_What you are asked to do_: Copy out all of the data below exactly, so that no word differs from the original.

**** Information provided

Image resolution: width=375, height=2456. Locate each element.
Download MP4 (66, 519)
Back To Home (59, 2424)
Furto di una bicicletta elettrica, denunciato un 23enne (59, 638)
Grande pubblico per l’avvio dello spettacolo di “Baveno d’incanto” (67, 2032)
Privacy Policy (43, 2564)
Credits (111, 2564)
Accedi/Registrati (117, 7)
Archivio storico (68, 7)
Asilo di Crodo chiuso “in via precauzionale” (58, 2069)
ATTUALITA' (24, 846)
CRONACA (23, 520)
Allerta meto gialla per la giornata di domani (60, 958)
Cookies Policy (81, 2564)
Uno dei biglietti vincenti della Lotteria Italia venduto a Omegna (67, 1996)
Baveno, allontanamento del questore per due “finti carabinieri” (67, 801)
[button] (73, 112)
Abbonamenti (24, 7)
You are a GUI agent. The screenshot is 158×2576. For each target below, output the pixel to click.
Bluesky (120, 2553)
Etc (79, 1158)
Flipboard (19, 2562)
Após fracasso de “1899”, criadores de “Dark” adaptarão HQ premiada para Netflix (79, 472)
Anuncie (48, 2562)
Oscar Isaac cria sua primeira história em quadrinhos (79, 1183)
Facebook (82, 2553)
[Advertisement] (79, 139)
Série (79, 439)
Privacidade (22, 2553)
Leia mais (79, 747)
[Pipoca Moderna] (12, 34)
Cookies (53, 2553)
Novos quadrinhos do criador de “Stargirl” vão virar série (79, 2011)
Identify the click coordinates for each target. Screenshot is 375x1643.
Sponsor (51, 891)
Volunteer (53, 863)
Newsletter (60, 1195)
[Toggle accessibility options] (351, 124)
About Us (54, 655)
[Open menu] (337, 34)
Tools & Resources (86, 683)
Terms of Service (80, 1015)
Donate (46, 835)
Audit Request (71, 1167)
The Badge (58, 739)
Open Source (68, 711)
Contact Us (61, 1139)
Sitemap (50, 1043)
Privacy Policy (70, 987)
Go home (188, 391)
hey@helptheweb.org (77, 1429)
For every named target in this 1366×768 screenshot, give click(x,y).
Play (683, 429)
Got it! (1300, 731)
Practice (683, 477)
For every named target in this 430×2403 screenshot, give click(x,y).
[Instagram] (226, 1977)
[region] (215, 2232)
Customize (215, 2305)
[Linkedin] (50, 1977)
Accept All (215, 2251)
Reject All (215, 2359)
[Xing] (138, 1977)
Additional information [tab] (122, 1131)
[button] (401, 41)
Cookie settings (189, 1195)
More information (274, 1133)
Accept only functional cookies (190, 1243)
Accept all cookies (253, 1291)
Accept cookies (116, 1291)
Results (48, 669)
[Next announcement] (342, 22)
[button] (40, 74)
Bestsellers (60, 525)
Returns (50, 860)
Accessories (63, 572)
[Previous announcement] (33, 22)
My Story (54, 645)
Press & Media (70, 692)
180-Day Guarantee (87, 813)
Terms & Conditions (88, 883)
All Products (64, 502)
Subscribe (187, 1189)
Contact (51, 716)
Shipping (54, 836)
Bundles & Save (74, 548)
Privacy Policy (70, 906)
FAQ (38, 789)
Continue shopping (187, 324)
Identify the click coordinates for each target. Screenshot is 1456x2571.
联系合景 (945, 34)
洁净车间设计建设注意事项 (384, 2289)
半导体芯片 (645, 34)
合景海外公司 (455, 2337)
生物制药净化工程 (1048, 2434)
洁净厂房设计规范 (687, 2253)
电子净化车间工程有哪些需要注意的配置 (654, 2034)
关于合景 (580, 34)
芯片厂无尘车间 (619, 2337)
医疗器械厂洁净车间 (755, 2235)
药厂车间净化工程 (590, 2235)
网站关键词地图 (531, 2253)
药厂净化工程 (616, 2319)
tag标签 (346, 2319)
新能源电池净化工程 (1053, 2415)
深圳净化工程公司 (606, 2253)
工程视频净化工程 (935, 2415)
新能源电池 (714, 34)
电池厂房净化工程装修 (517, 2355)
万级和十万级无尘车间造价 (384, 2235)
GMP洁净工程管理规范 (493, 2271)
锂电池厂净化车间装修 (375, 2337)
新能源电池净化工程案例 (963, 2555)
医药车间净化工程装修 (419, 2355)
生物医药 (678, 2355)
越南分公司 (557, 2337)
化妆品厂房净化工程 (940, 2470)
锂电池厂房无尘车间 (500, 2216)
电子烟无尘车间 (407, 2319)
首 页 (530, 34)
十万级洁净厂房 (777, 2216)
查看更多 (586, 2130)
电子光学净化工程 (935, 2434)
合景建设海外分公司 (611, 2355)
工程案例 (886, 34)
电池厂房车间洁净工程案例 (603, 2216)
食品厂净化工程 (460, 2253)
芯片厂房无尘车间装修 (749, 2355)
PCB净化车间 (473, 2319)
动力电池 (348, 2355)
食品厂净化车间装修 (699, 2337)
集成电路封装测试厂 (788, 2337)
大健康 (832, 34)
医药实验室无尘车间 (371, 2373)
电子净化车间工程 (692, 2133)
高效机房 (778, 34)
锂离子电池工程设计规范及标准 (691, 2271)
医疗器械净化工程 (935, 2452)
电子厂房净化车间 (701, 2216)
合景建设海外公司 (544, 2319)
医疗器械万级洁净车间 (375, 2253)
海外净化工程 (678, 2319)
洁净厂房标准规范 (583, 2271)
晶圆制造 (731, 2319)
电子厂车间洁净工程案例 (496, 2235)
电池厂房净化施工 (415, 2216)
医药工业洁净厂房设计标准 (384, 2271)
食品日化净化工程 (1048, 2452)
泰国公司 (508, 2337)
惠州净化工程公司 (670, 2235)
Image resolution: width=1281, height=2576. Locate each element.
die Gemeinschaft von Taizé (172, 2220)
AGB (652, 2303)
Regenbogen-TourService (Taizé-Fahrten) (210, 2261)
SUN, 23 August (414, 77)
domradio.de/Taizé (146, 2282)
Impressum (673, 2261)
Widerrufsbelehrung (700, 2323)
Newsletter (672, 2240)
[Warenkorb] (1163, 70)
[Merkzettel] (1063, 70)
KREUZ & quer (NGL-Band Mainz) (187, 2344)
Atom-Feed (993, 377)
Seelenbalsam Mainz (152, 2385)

********

_Response_:
Image resolution: width=375, height=2456. Locate each element.
Download MP4 (66, 519)
Back To Home (59, 2424)
Furto di una bicicletta elettrica, denunciato un 23enne (59, 638)
Grande pubblico per l’avvio dello spettacolo di “Baveno d’incanto” (67, 2032)
Privacy Policy (43, 2564)
Credits (111, 2564)
Accedi/Registrati (117, 7)
Archivio storico (68, 7)
Asilo di Crodo chiuso “in via precauzionale” (58, 2069)
ATTUALITA' (24, 846)
CRONACA (23, 520)
Allerta meto gialla per la giornata di domani (60, 958)
Cookies Policy (81, 2564)
Uno dei biglietti vincenti della Lotteria Italia venduto a Omegna (67, 1996)
Baveno, allontanamento del questore per due “finti carabinieri” (67, 801)
[button] (73, 112)
Abbonamenti (24, 7)
You are a GUI agent. The screenshot is 158×2576. For each target below, output the pixel to click.
Bluesky (120, 2553)
Etc (79, 1158)
Flipboard (19, 2562)
Após fracasso de “1899”, criadores de “Dark” adaptarão HQ premiada para Netflix (79, 472)
Anuncie (48, 2562)
Oscar Isaac cria sua primeira história em quadrinhos (79, 1183)
Facebook (82, 2553)
[Advertisement] (79, 139)
Série (79, 439)
Privacidade (22, 2553)
Leia mais (79, 747)
[Pipoca Moderna] (12, 34)
Cookies (53, 2553)
Novos quadrinhos do criador de “Stargirl” vão virar série (79, 2011)
Identify the click coordinates for each target. Screenshot is 375x1643.
Sponsor (51, 891)
Volunteer (53, 863)
Newsletter (60, 1195)
[Toggle accessibility options] (351, 124)
About Us (54, 655)
[Open menu] (337, 34)
Tools & Resources (86, 683)
Terms of Service (80, 1015)
Donate (46, 835)
Audit Request (71, 1167)
The Badge (58, 739)
Open Source (68, 711)
Contact Us (61, 1139)
Sitemap (50, 1043)
Privacy Policy (70, 987)
Go home (188, 391)
hey@helptheweb.org (77, 1429)
For every named target in this 1366×768 screenshot, give click(x,y).
Play (683, 429)
Got it! (1300, 731)
Practice (683, 477)
For every named target in this 430×2403 screenshot, give click(x,y).
[Instagram] (226, 1977)
[region] (215, 2232)
Customize (215, 2305)
[Linkedin] (50, 1977)
Accept All (215, 2251)
Reject All (215, 2359)
[Xing] (138, 1977)
Additional information [tab] (122, 1131)
[button] (401, 41)
Cookie settings (189, 1195)
More information (274, 1133)
Accept only functional cookies (190, 1243)
Accept all cookies (253, 1291)
Accept cookies (116, 1291)
Results (48, 669)
[Next announcement] (342, 22)
[button] (40, 74)
Bestsellers (60, 525)
Returns (50, 860)
Accessories (63, 572)
[Previous announcement] (33, 22)
My Story (54, 645)
Press & Media (70, 692)
180-Day Guarantee (87, 813)
Terms & Conditions (88, 883)
All Products (64, 502)
Subscribe (187, 1189)
Contact (51, 716)
Shipping (54, 836)
Bundles & Save (74, 548)
Privacy Policy (70, 906)
FAQ (38, 789)
Continue shopping (187, 324)
Identify the click coordinates for each target. Screenshot is 1456x2571.
联系合景 (945, 34)
洁净车间设计建设注意事项 (384, 2289)
半导体芯片 (645, 34)
合景海外公司 (455, 2337)
生物制药净化工程 (1048, 2434)
洁净厂房设计规范 (687, 2253)
电子净化车间工程有哪些需要注意的配置 (654, 2034)
关于合景 (580, 34)
芯片厂无尘车间 (619, 2337)
医疗器械厂洁净车间 (755, 2235)
药厂车间净化工程 (590, 2235)
网站关键词地图 (531, 2253)
药厂净化工程 (616, 2319)
tag标签 (346, 2319)
新能源电池净化工程 (1053, 2415)
深圳净化工程公司 (606, 2253)
工程视频净化工程 (935, 2415)
新能源电池 (714, 34)
电池厂房净化工程装修 (517, 2355)
万级和十万级无尘车间造价 (384, 2235)
GMP洁净工程管理规范 (493, 2271)
锂电池厂净化车间装修 (375, 2337)
新能源电池净化工程案例 (963, 2555)
医药车间净化工程装修 (419, 2355)
生物医药 (678, 2355)
越南分公司 (557, 2337)
化妆品厂房净化工程 (940, 2470)
锂电池厂房无尘车间 (500, 2216)
电子烟无尘车间 (407, 2319)
首 页 (530, 34)
十万级洁净厂房 (777, 2216)
查看更多 (586, 2130)
电子光学净化工程 (935, 2434)
合景建设海外分公司 (611, 2355)
工程案例 (886, 34)
电池厂房车间洁净工程案例 (603, 2216)
食品厂净化工程 (460, 2253)
芯片厂房无尘车间装修 (749, 2355)
PCB净化车间 (473, 2319)
动力电池 (348, 2355)
食品厂净化车间装修 (699, 2337)
集成电路封装测试厂 (788, 2337)
大健康 (832, 34)
医药实验室无尘车间 (371, 2373)
电子净化车间工程 (692, 2133)
高效机房 (778, 34)
锂离子电池工程设计规范及标准 (691, 2271)
医疗器械净化工程 (935, 2452)
电子厂房净化车间 (701, 2216)
合景建设海外公司 (544, 2319)
医疗器械万级洁净车间 (375, 2253)
海外净化工程 (678, 2319)
洁净厂房标准规范 (583, 2271)
晶圆制造 (731, 2319)
电子厂车间洁净工程案例 (496, 2235)
电池厂房净化施工 (415, 2216)
医药工业洁净厂房设计标准 (384, 2271)
食品日化净化工程 (1048, 2452)
泰国公司 (508, 2337)
惠州净化工程公司 (670, 2235)
Image resolution: width=1281, height=2576. Locate each element.
die Gemeinschaft von Taizé (172, 2220)
AGB (652, 2303)
Regenbogen-TourService (Taizé-Fahrten) (210, 2261)
SUN, 23 August (414, 77)
domradio.de/Taizé (146, 2282)
Impressum (673, 2261)
Widerrufsbelehrung (700, 2323)
Newsletter (672, 2240)
[Warenkorb] (1163, 70)
[Merkzettel] (1063, 70)
KREUZ & quer (NGL-Band Mainz) (187, 2344)
Atom-Feed (993, 377)
Seelenbalsam Mainz (152, 2385)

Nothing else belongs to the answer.